Die Räumung des von Linksextremen illegal besetzten Hauses in der Liebigstraße 34 in Berlin nutzt der Grünen-Politiker Timon Dzienus, um gegen den Kapitalismus zu wettern. Ein Detail geht viral: Er twittert das Ganze von seinem iPhone aus.

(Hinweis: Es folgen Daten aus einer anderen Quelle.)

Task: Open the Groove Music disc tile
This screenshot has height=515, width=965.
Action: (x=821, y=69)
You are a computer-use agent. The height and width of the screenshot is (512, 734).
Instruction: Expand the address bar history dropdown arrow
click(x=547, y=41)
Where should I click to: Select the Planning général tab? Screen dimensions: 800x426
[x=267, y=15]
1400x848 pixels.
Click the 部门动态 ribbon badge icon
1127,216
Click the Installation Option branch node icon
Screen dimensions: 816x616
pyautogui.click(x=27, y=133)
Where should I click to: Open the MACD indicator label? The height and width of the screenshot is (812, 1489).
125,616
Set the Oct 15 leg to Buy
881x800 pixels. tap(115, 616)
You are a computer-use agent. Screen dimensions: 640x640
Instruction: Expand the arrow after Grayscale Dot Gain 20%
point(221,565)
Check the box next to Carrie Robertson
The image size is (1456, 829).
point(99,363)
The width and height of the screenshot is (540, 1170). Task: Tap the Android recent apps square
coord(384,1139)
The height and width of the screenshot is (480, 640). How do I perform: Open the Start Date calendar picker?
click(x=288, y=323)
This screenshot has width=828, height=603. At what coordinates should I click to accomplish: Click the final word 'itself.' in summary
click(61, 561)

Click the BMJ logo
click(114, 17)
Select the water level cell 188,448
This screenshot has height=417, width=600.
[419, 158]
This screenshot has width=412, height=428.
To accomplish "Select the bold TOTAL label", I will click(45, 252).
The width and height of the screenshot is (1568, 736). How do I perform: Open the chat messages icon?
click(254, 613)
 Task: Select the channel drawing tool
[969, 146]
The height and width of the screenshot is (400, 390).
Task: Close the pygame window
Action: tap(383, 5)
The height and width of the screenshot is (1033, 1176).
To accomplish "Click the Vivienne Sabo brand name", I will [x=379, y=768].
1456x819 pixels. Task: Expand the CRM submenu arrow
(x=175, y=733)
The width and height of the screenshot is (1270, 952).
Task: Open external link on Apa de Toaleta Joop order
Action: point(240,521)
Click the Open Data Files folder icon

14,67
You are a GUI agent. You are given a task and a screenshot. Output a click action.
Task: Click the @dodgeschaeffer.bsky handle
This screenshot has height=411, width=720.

Grüne solidarisieren sich mit linksextremen Hausbesetzern

Lange wurde die illegale Hausbesetzung in der Liebigstraße 34 durch Linksextreme von der rot-rot-grünen Regierung Berlins geduldet. Die Linken verwandelten das besetzte Haus in eine Festung und terrorisierten jahrelang ihre Nachbarschaft.

Screenshot via Youtube

Nun ist der öffentliche Druck so groß geworden, dass sich die Berliner Landesregierung dazu entschloss, das Haus unter einem Aufgebot von 1.500 Polizisten räumen zu lassen.

Grüne Jugend: Kapitalismuskritik vom iPhone

Die Räumung führte bei links-grünen Politikern deutschlandweit zu einer Welle der Solidarisierung mit den linksextremen Hausbesetzern. So ließ es sich auch der Grünen-Politiker und Mitglied des Bundesvorstandes der Grünen Jugend Timon Dzienus nicht nehmen, in einem Tweet den Vorgang zu kritisieren.

Screenshot via Twitter

Er schreibt, dass der Kapitalismus eine blöde Idee sei, weil er Freiräume nehme. Mit „Freiräume“ meint er die deutschlandweit durch Linksextreme illegal besetzten Gebäude. Ironie des Ganzen: Seine Kapitalismuskritik twitterte der Student und Mitarbeiter eines niedersächsischen Landtagsabgeordneten von seinem iPhone aus.